We've been chatting a little bit off-air beforehand. I feel like you've got some very cool stories from your life already to share with us. So I'm excited to get into this one, but can you take us back and describe what Amanda was like as a little kid?

Amanda Hardy 

So a lot of energy, in fact. I was probably one of those kids that got report cards that would say, yes, gets on with it, but disruptive with everyone else. It'd be nice if she'd let everybody else get on with it as well. And yeah, so I played lots of sports. I was fortunate, I grew up in an area in the Western suburbs where we were opposite a school oval. 

So I was always either playing soccer, mainly with the boys at that time on the school level or cricket or running athletics or hitting a tennis ball against the wall. Pretty much anything.

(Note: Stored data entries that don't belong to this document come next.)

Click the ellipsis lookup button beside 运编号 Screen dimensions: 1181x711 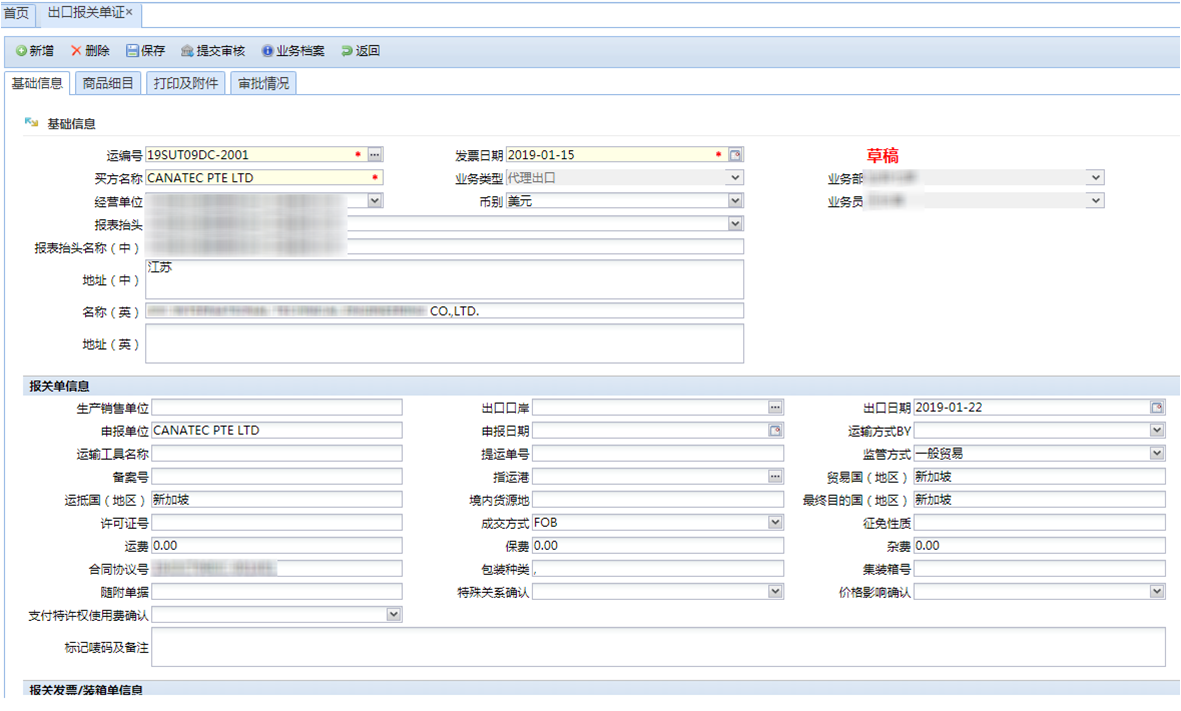[375, 155]
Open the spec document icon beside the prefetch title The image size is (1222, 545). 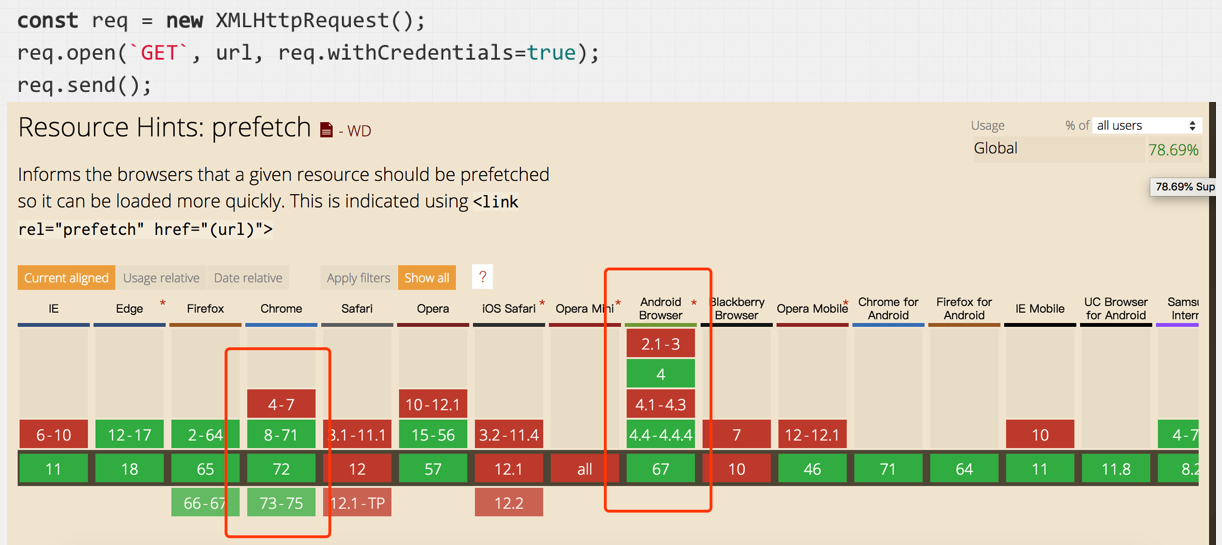(x=326, y=130)
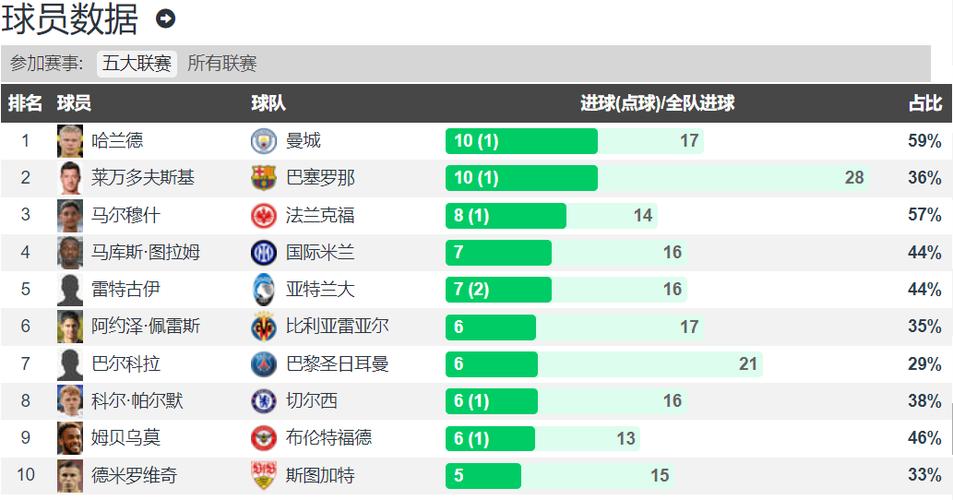Open player 哈兰德's profile link
953x500 pixels.
[x=117, y=141]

I think my parents would say, no worries as soon as it was light off you go. And then they would just be after dark, I'd be riding back with him on my bicycle. And they'd be like, it probably better if you come back during daylight, but yeah, let's hope that she's used all that energy up.

Chloe Dalton 

Haha, and was there any particular reason that you loved sport and being so active?

Amanda Hardy 

Oh, look, I come from a family who were quite sporty. So both my sisters played sport. They were really good at netball and they rode horses and things like that. My parents, my dad played rugby union in England. My mum was very athletic. So she was really good at athletics, but also both in service industries in the Air Force. And she was a go-kart champion, for instance, in the Air Force, also rode horses. 

And then, yeah, I think just being opposite the school and at playtime, just wanting to get amongst it rather than sort of sitting around reading and things like that. And so they got me into bat tennis programs early. 

And I've got pretty good hand-eye coordination and was quite quick. So don't put me in anything to endurance, but yeah, I think that was how I ended up doing it. And it was the best way to keep me out of trouble.

Chloe Dalton 

And can you tell us a bit about what was called the Big M Little League in South Melbourne, your experience with footy as a kid?

Amanda Hardy

Yeah, so going across the school across the road, I walked across there with a boy who lived next door and I remember walking up to the people who were running the football program there and I said, "hey look we'd like to play and look if you won't let me because I'm a girl, can you let him play?" So at least I was not just thinking about myself at the time. 

But yeah, so they said, yep, everybody comes and plays here. So we were playing and we play each week at different schools and they said, "look we're going to try and see if we can get you into the big M Little League" because back then girls didn't play in the big M Little League and this was a long time ago because it was South Melbourne and not Sydney.

And I remember being on the ground at Seaholme Primary School and the runner came out to myself and my best my best mate Kate and said "they've agreed, you guys are allowed to play or you girls are allowed to play" and we were so excited and so we fronted up at the Western Oval back in the day when you plated the whole ground.

And they didn't have a change room for us of course so we had to be changed, get changed in the umpire's room. We didn't care where we changed as long as we were allowed to wear the same shirt you know. So I was number 11, Mark Browning, back then and really excited, kicked a point but we got flogged so.

Chloe Dalton

The score doesn't matter, you got to play, that's the best part, right?

Amanda Hardy

Oh, and it is that really is the big thing. And I know when the AFLW was realised and all that, I think it makes me emotional now, because back then I played in the school team, and we played in the primary school team, and then both of us played in the high school team. 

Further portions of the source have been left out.